Provided records START
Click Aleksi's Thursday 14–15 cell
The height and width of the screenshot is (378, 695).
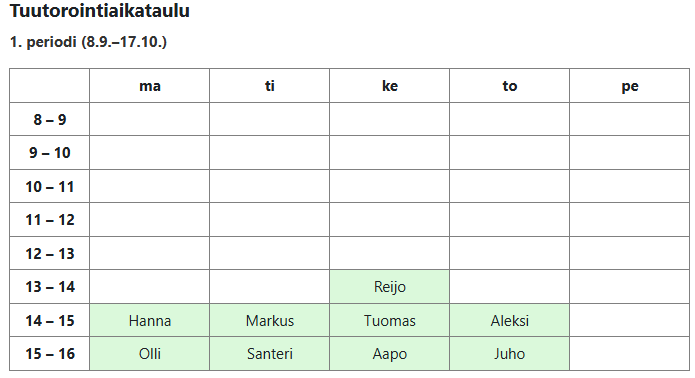point(509,320)
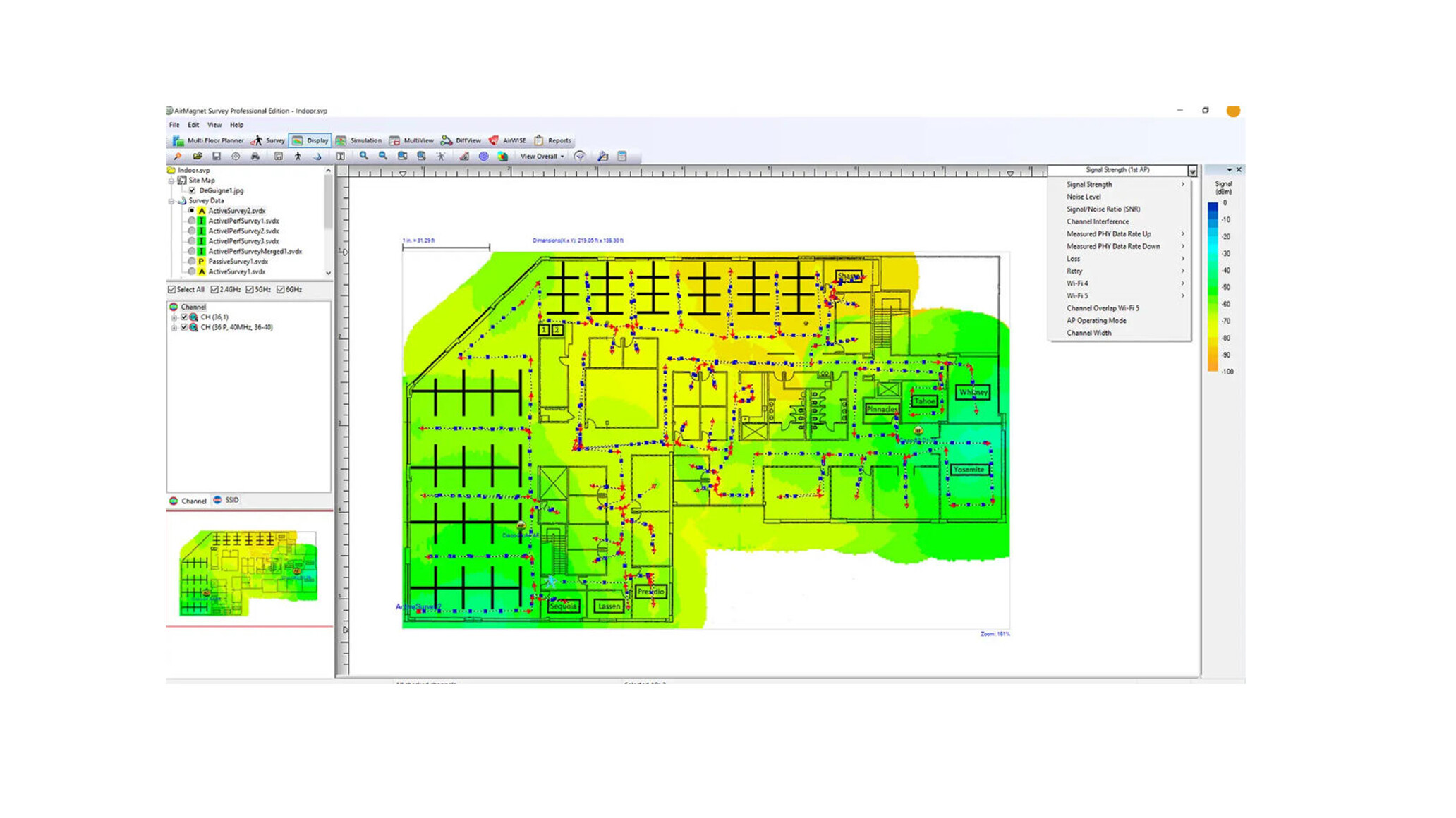Uncheck the 6GHz band checkbox
The height and width of the screenshot is (818, 1456).
click(281, 290)
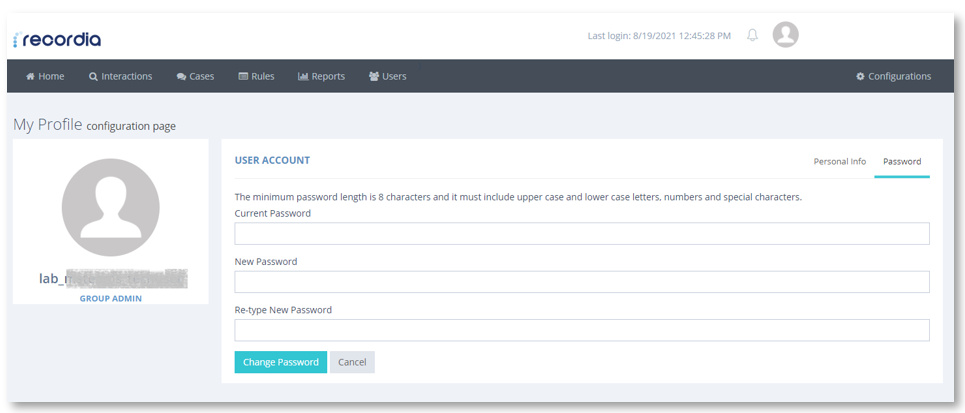Focus the Current Password field
The height and width of the screenshot is (413, 965).
[x=582, y=234]
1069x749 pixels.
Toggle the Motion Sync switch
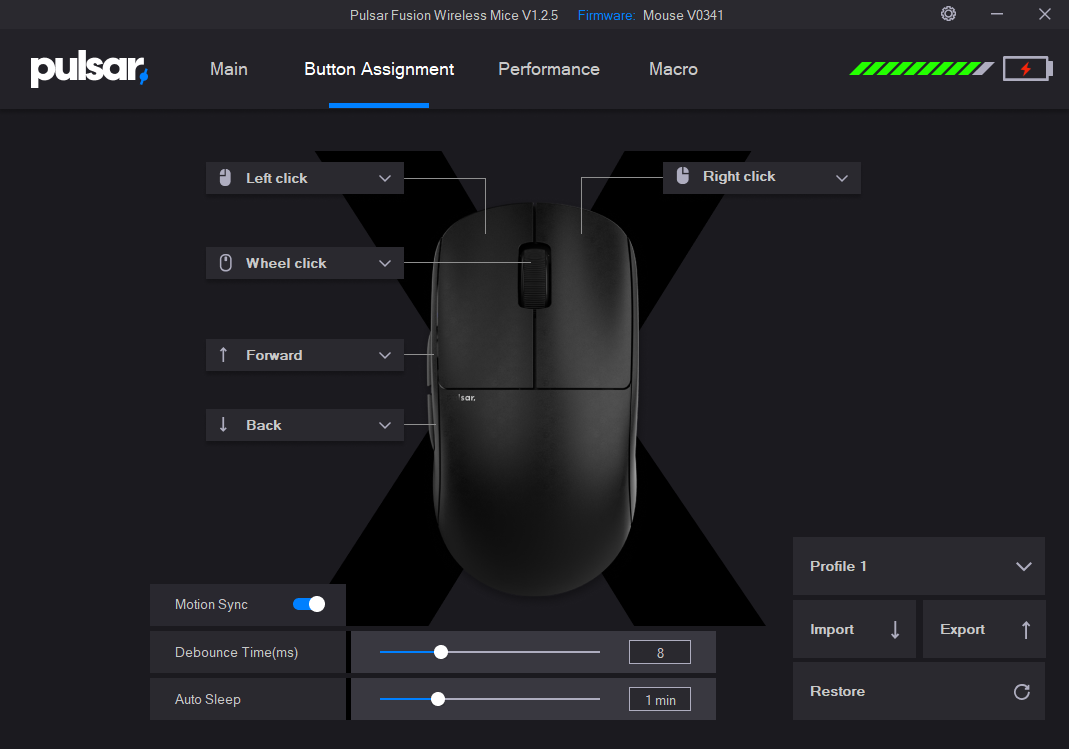[x=309, y=604]
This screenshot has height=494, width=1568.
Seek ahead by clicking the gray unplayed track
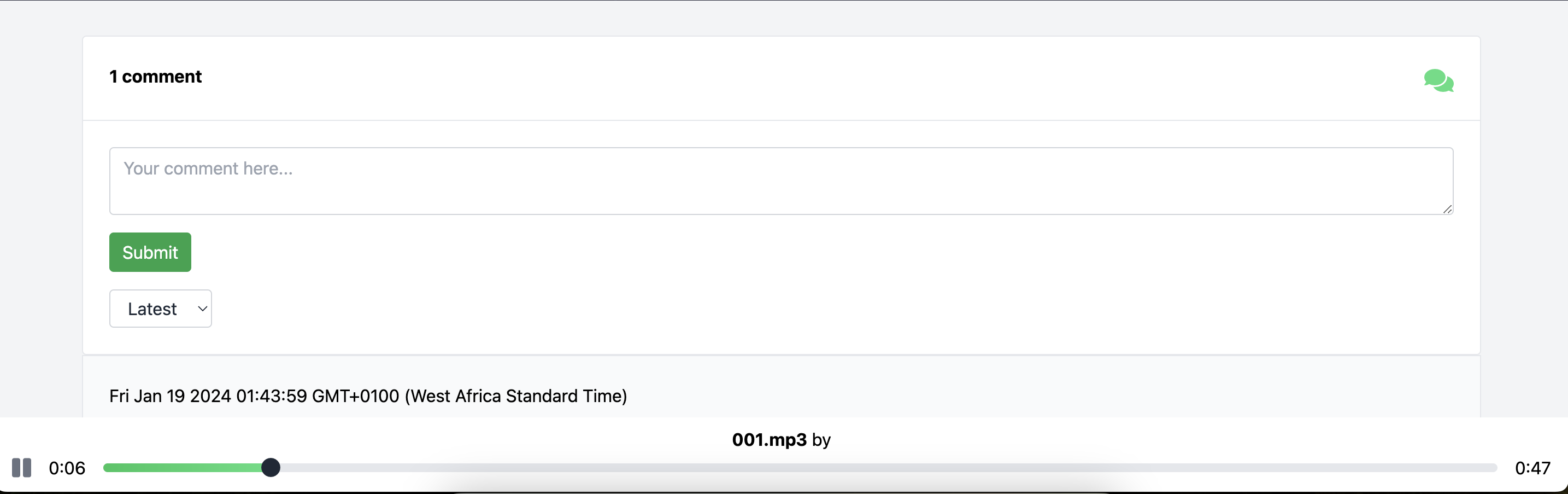852,468
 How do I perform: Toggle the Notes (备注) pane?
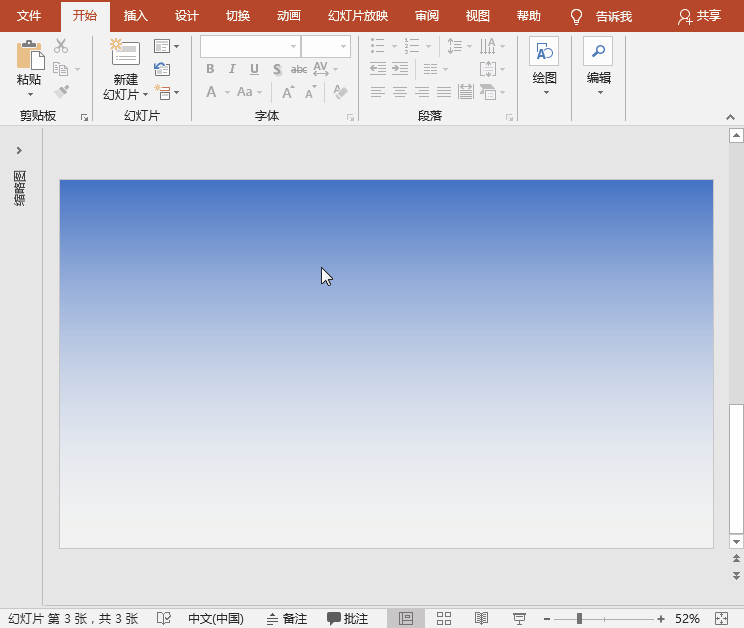coord(286,619)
Provided records END
How to complete this task:
When the line containing "1069x749 pixels." is reached, write out that line and each one after it exactly, ending with the last line of the records; pictures are not copied.

Task result:
1069x749 pixels.
Toggle the Motion Sync switch
[x=309, y=604]
This screenshot has height=494, width=1568.
Seek ahead by clicking the gray unplayed track
852,468
 How do I perform: Toggle the Notes (备注) pane?
coord(286,619)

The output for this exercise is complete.